ヴァージンの不埒な欲望

「ラストは、考えさせられました。あの子は、どうしてあんな事をしたんでしょう。大変な事になるって、わかっていなかったのかな」

最後の方の場面を思い浮かべながら、呟くように言った。

「どうかな。でも、俺は彼女の気持ち、わかるような気がする。自分の存在を、認めたかった。認めてほしかった……」

拓夢さんはどこか遠くを見るようにして、そう言った。拓夢さんも、映画の場面を思い浮かべているのだろうか。

同じ映画を観ても、みんなが同じ事を感じるとは限らない。それは当然の事だ。その事を、すごく不快には思わない。少なくとも私は今、不快にはなっていない。

先週の図書館でもそうだったが、そういう見方もあるんだと、おもしろく感じる。違う側面からみた事で、より深くその作品に触れたような気持ちになる。
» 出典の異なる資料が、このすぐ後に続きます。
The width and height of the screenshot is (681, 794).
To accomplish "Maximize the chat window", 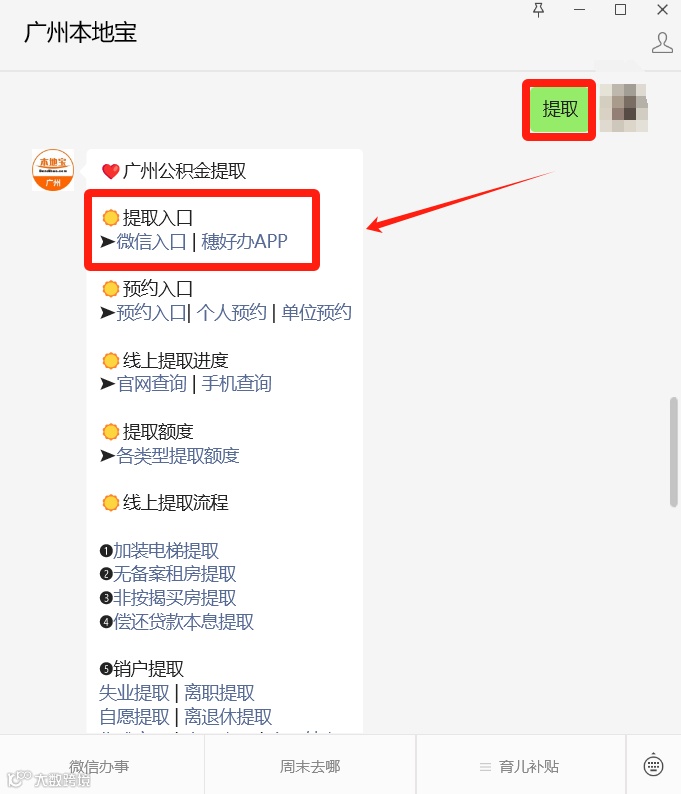I will pyautogui.click(x=620, y=10).
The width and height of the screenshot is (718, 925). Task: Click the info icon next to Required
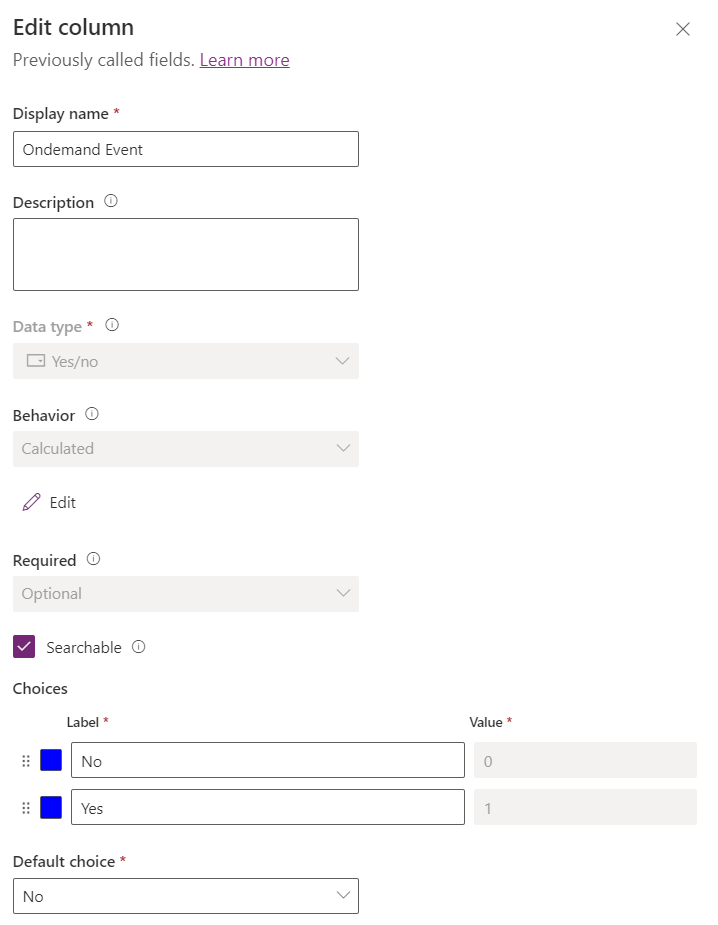pos(91,559)
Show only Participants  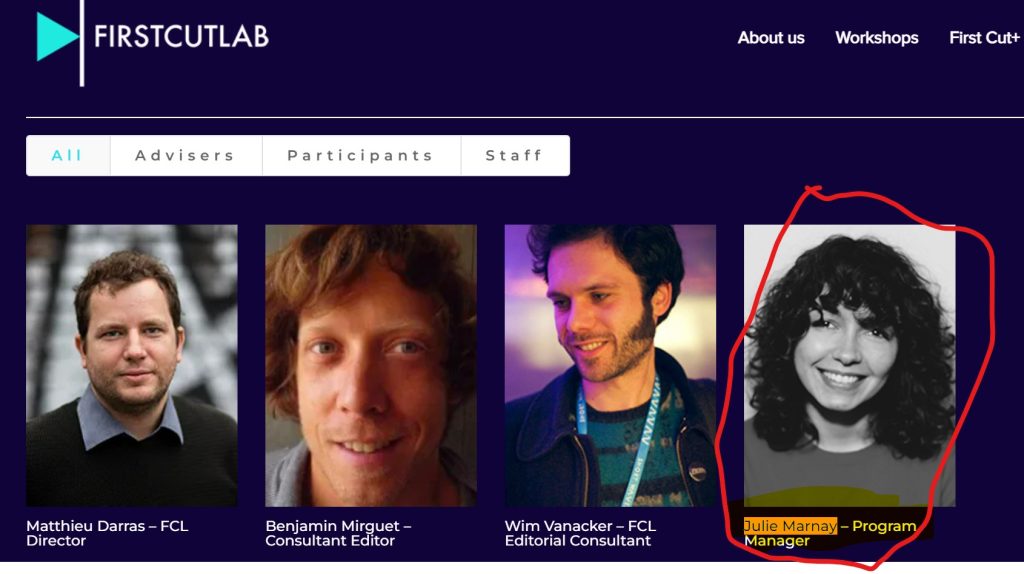click(x=360, y=156)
あの時、私も友人に話してみればよかったのだ。「確かに普段のイメージとは違うけど、よかったよ。さすがプロだと思ったよ」と。

「そろそろ行こうか。お腹が空いてきちゃったよ」

拓夢さんが、腕時計を見ながら言った。映画が終わるのは、十二時半くらいだった。その後、ここで話したから一時くらいにはなるかもしれない。

「そうですね。行きましょう」

二人で映画館を出た。今日のお弁当も、あの公園で食べるつもりだった。ただ、今日は朝からシトシトと雨が降っていた。そのせいか、風が強いわけではないが肌寒さも感じた。